Despite overwhelming evidence on the burdens of kidney disease among patients and taxpayers, USPSTF has remained ineffective in the battle against it. The result? Millions remain undiagnosed until it’s too late, and taxpayers foot the bill for a reactive system that traps patients in dialysis, instead of working to preserve their kidney function so that dialysis is not needed and they can remain people fully engaged with, and contributors to, their families, their communities, and American society.

Why upstream care matters

Upstream kidney care is not just about cutting costs; it’s about human dignity and survival. It is about human wholeness and quality of life. It is about understanding the nature and pervasiveness of chronic illnesses, and the toll they exact on interdependent biological systems over time and/or the aging process. A diagnosis of kidney failure should not come as a shock in an ER. Families should not face crisis decisions about dialysis or transplants in the middle of the night. Patients should not lose their livelihood because the “system” waited too long to act.
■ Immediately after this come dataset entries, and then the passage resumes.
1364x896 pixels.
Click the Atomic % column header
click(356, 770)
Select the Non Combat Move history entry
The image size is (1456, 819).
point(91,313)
Our understanding of kidney disease must evolve to view it as both a healthcare and workforce issue. Too many working-age Americans are sidelined by disability and forced into Social Security Disability Insurance because of late-stage kidney failure, while earlier screening and intervention could keep people healthy, productive, and engaged in their communities.

The way forward

We need leaders in Washington to act with urgency. That means replacing outdated advisory structures with bodies that include both kidney patients and frontline medical professionals. Patients bring lived experience, and clinicians bring practical expertise. Together, they can craft solutions that policymakers alone cannot. Other agencies like the FDA and CMS already incorporate patient input into decision-making. USPSTF should be no different. Education of the public as to the nature of chronic illnesses (and kidney disease in particular) is a critical element in all of this.

The time is now

The American Association of Kidney Patients (AAKP), the nation’s largest and oldest fully independent kidney patient organization, has long sounded the alarm. Its message is clear: Preventing kidney disease progression is not only sound public policy, but also a moral imperative.

As a healthcare professional, I know firsthand the difference education, early detection, and action can make. When we catch kidney disease upstream, we give patients years of health, independence, and hope. When we wait, we condemn them to crisis, suffering, and shortened lives.

America faces a stark choice. We can continue spending billions on dialysis and organ failure, or we can invest in education, prevention, and new innovations that give Americans with kidney disease (and the often-associated other underlying chronic illnesses) better choices and access to the options that will help them successfully manage the disease and often avoid the need for dialysis and an organ transplant altogether.

When it comes to kidney disease alone, the time is now to support our fellow Americans most at risk of progressive disease — before more suffer and die unnecessarily.